S’ils exagèrent parfois, il y a bien une chose que l’on ne peut reprocher aux américains: leur optimisme permanent. Les professeurs sont disponibles, ouverts et invitent les étudiants à s’exprimer. Ironie de l’histoire : le français se pense indépendant d’esprit mais a toujours reçu son savoir de manière verticale. Qui peut encore prétendre à l’originalité de pensée quand il assiste à des cours de 500 personnes sans pouvoir répondre ? C’est une hérésie de française de croire que nos idées sont plus indépendantes. J’en veux pour preuve l’absence presque totale de Gender studies en France, du moins comparée à leur pendant outre-atlantique. D’autant plus que ses fameux « intellectuels », néologisme pompeux entièrement français, sont désormais les Zemmour, Finkielkraut, Houellebecq et autres conservateurs. Ils sont bien loin les temps de la French Theory que les Américains nous envient. Et si ce sont les frères lumières qui ont inventé le cinéma, cela fait bien longtemps que leur art ne nous appartient plus...

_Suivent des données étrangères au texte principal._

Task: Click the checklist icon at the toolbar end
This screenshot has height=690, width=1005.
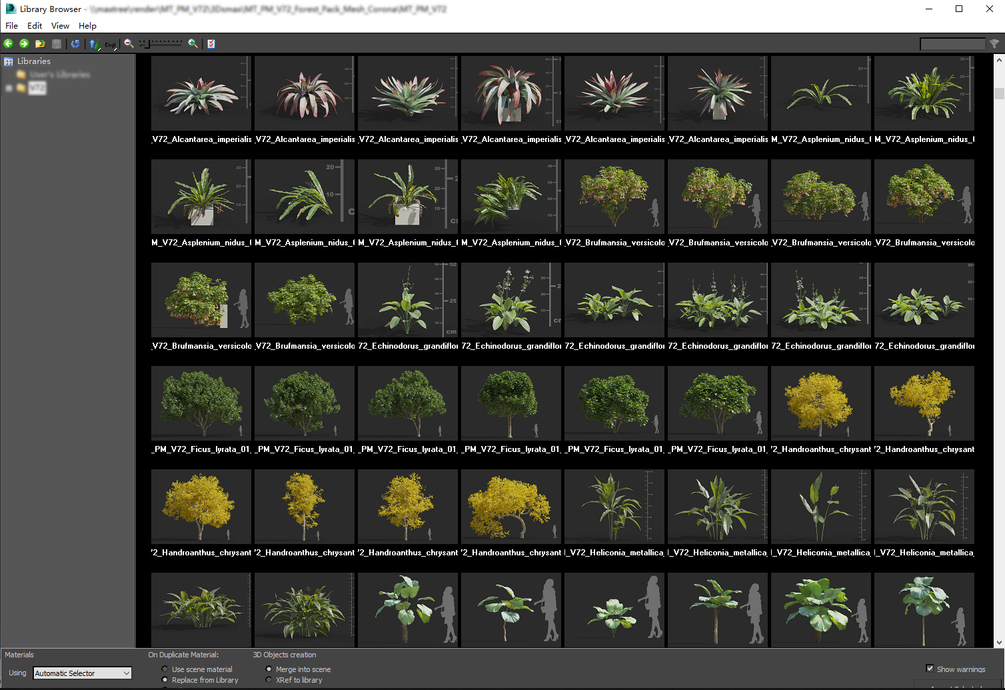Action: coord(210,43)
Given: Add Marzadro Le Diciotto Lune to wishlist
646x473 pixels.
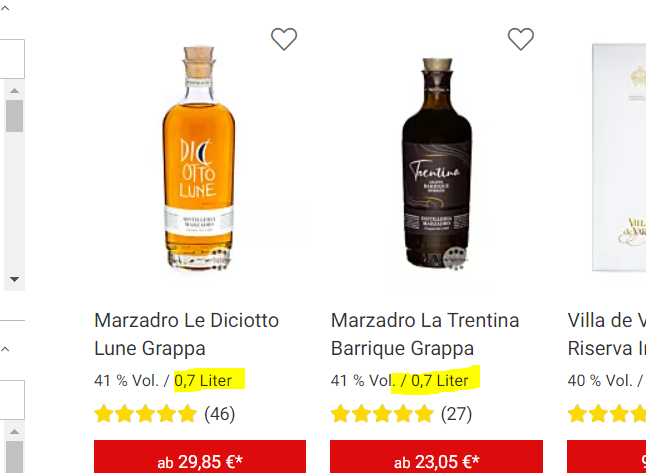Looking at the screenshot, I should [x=284, y=40].

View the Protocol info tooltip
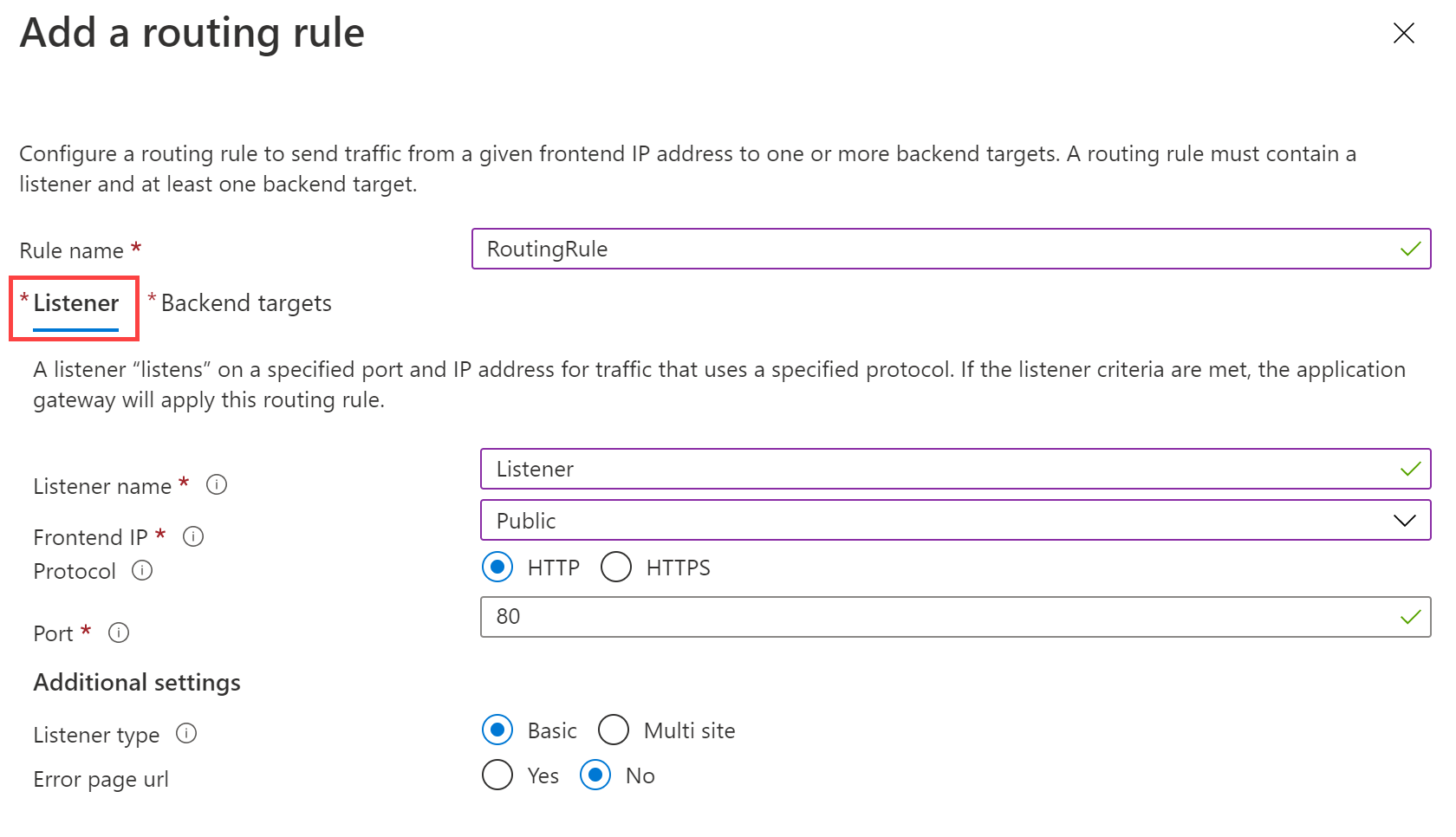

Ne nous flattons donc pas de notre université, elle que l’on méprise en permanence, que l’on maltraite en sous-payant ses professeurs tandis que l’on chérit leurs pairs en classe préparatoire. Bergson Foucault, Derrida se contentaient-ils d’être assis devant 30 post-adolescents ? L’on demande à nos professeurs d’être agrégés pour pouvoir par la suite produire du savoir mais a-t-on déjà déjà vu une pareille absurdité ? Que la France ne se vante pas de sa culture car cela fait bien longtemps qu’elle n’est pas capable de la faire évoluer. Elle se vante de son égalité alors qu’en 2018, pour avoir le droit d’être français, il faut gagner une coupe du monde ou bien escalader un immeuble. Qu’il est loin le « plébiscite de tous les jours » qu’évoque Renan ! De même, si l’on s’extasie de sa liberté, qu’elle n’oublie pas que l’état d’urgence est presque permanent et que l’on menace d’enfermer certains humoristes. Enfin, il est singulier qu’elle fasse au monde des leçons de fraternité quand elle refuse d’accueillir certains bateaux de réfugiés en péril. Finalement, quand Sudhir Hazareesingh décrit la France comme un pays « qui aime les idées », il a entièrement raison, peut-être même trop. Le français aime plus l’image qu’il se fait lui-même que son pays tel quel. Narcisse moderne, il vit comme le Socrate d’Aristophane à contempler les nuages. Mais alors comment peut-il dire à son voisin « Laisse-moi ôter une paille de ton œil » quand il a une poutre dans le sien ?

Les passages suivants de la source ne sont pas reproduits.